Black Metal History Month - Saor : "Admist the Ruins"








Looks like the last time we reviewed this Scottish black metal band it was for their 2nd album. It scored an 8 making it better than most of the atmospheric black metal coming out that year, but not top 10 worthy. There is a more folk-entrenched melody in the music this time around. This feels like the most noted change from what I recall of their earlier work. The vocals are your typical mid-range black metal rasp. They occupy the obligatory space you expected them to. Some cool things are going on musically with woodwinds and synth textures. It gives a misty haunting vibe, though not a dark one. At over twelve minutes it is indeed an epically grandiose way to get things started which is what fans of this kind of black metal are looking for I suppose.
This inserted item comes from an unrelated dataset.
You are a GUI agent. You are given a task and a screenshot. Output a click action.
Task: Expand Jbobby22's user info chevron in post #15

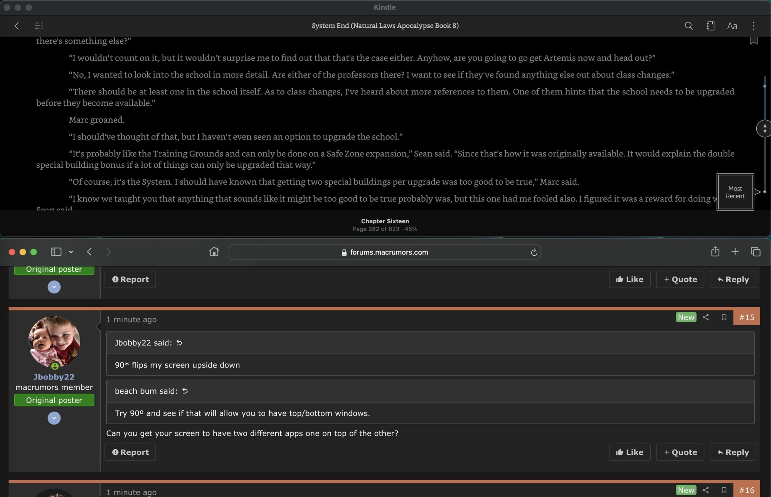click(x=54, y=418)
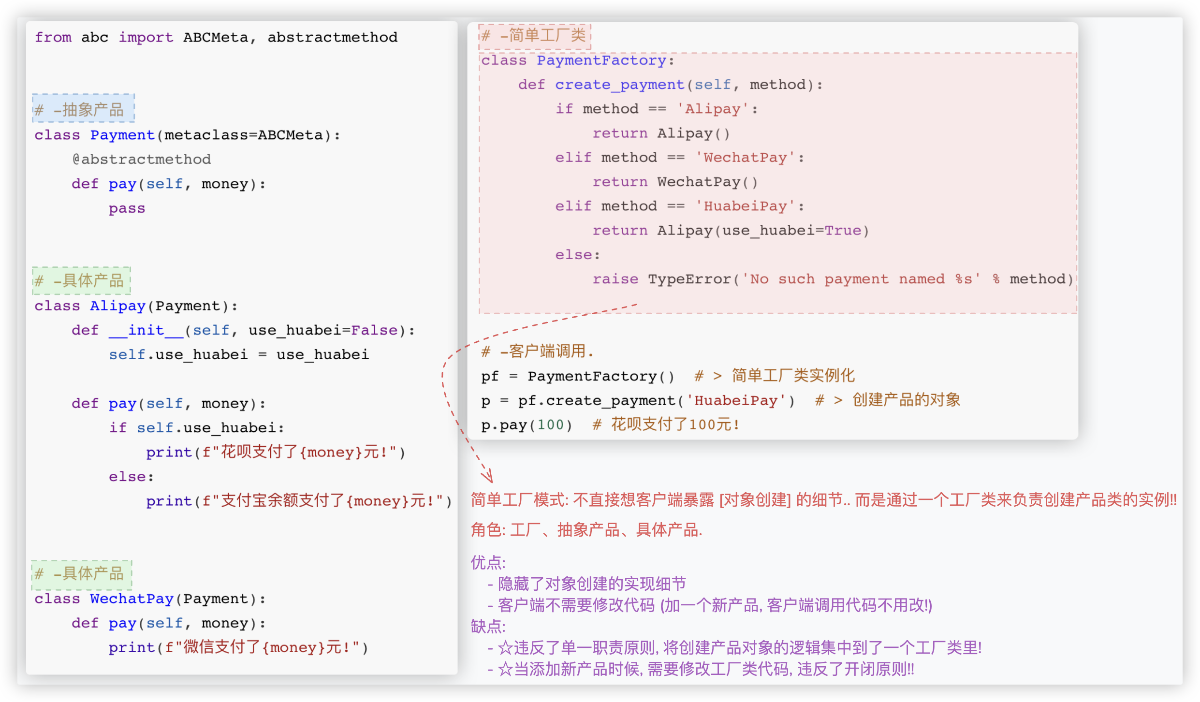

More if riding on the second song "Echoes of the Ancient Land" since this is where I am going to need to hear their ability to do something different than what they did here. There are already too many black metal bands who are one-trick ponies with all their songs sounding the same. It is also what separates a band from just being able to achieve a song to actually being songwriters. They do pivot and get more aggressive, with more double bass driving the sound than blast beats. This works for me as it keeps them from just being a Summoning tribute act. The woodwinds do return to what is almost the stock folk metal intervals. Almost all of this is being pulled off by Andy Marshall, which is impressive to some degree. He does have help with voice to chime in on the sung chorus to this song. The drumming is an impressive display from Carlos Vivas. It just becomes evident midway into this song that their songwriting still is somewhat bloated as the song things begin to drag. 

There is more atmosphere in the melancholy guitar that opens "Glen of Sorror". At least they can live up to the song's name. Though the mood brightens throughout the song into something with a triumphant brightness. The more layered roar of vocals works well. There is more of a hushed folky Agalloch feel to "The Sylvan Embrace" This makes sense given the song's title. The last song indulges in more grandiose pageantry the blast of the drums sits under everything back in the mix. The end of the song goes in an almost Enya-like direction. I'll give this album an 8.5, the songs are long-winded, but the album is well-recorded and sounds great. If bands like Summoning are your thing or you are already a fan of this project it is giving you what you want. Not dark enough for my personal tastes, there a metal heads who are into scented candles and like this sort of thing , they will be stoke. It drops on Season of Mist.